Ma mère, qui savait que je pouvais passer des heures à choisir l’avion ou le bateau dont la reconstitution minutieuse allait m’absorber pour les semaines à venir, en profitait pour aller faire un tour du côté des Galeries Lafayette, et aussi à la boutique de soieries Bouchara, où elle choisissait les somptueuses étoffes qu’elle offrirait à sa mère ou dans lesquelles elle se ferait tailler ses robes en Égypte…
Bref, toujours est-il que je suis retourné voir le passage du Havre, où je n’étais plus retourné depuis. Or, quelle ne fut pas ma déception! Les boutiques singulières, l’animation des passants, les commerçants s’interpellant d’un bout à l’autre de la galerie, tout cela avait cédé la place à un passage totalement aseptisé, plus propre certes mais aussi presque vide, émaillé de boutiques franchisées aux enseignes des grandes chaînes, les mêmes qu’on retrouve aux quatre coins de la planète, à Londres comme à Dubaï, à New York comme à Shanghaï. Quant à ceux qui voudraient y prendre une collation, ils ont le choix entre Starbucks et Prêt-à-Manger.

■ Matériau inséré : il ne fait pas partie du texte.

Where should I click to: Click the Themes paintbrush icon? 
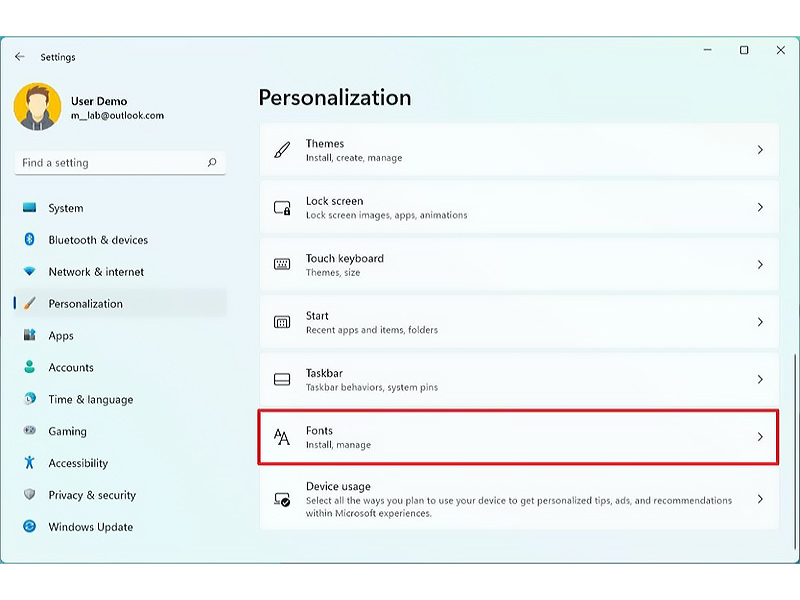[282, 150]
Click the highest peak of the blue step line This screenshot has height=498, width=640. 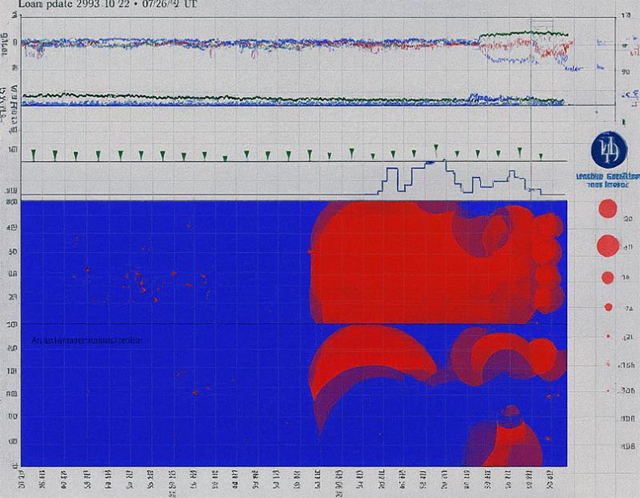(438, 162)
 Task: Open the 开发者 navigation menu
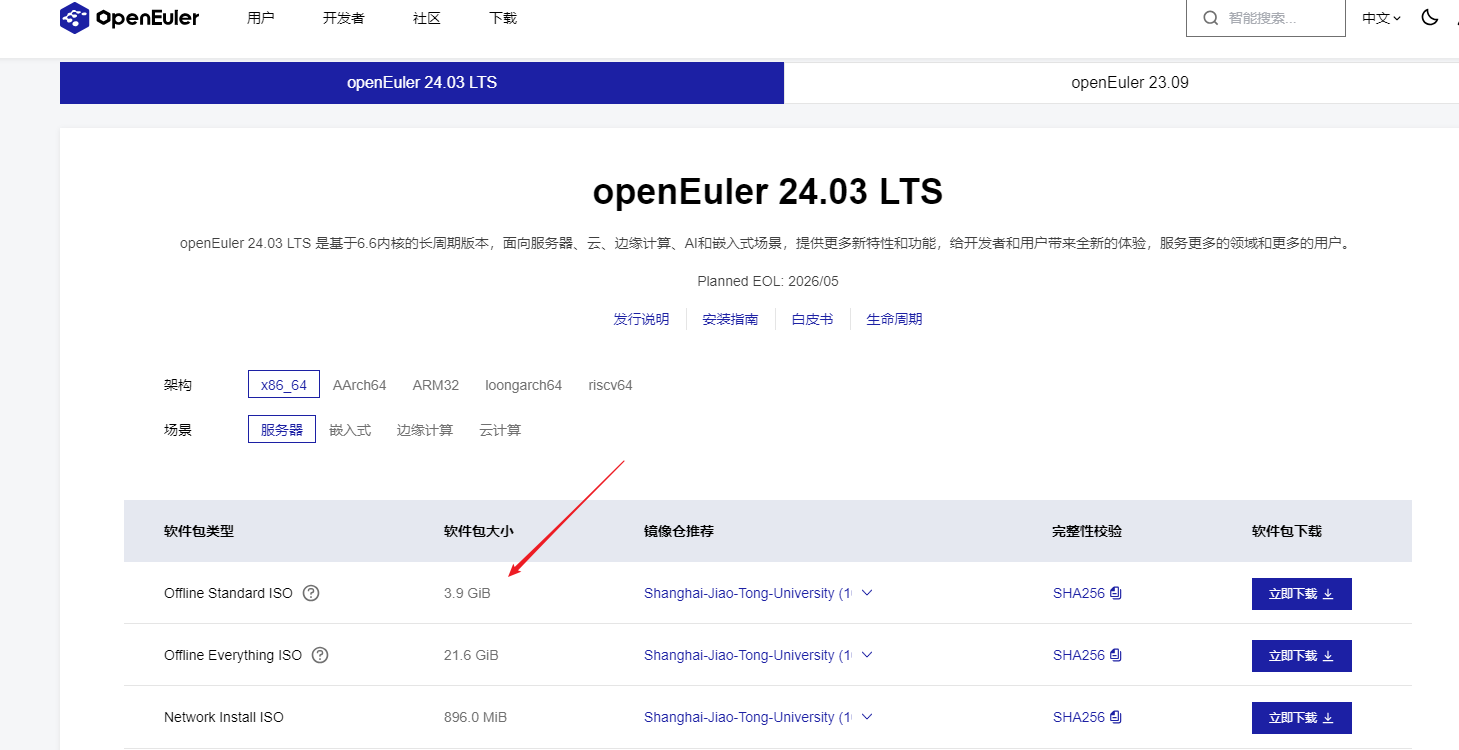pos(343,18)
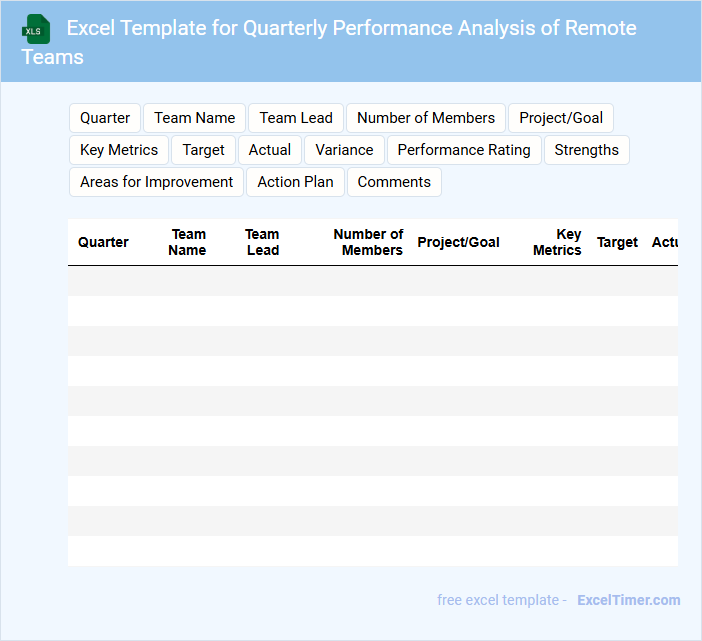The width and height of the screenshot is (702, 641).
Task: Click the Performance Rating tag
Action: [x=464, y=150]
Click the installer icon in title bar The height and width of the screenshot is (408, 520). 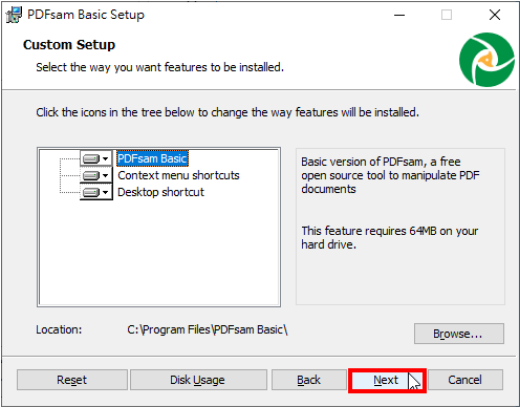pyautogui.click(x=14, y=15)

En fin de compte, ce moment de recueillement nostalgique dont je me délectais par avance n’a pas eu lieu: le passage du Havre de mon enfance est bel et bien mort, victime collatérale de la rationalisation et de l’uniformisation qui nous pourchassent jusque dans nos plus beaux souvenirs…
Copyright Khaled Osman (février 2020)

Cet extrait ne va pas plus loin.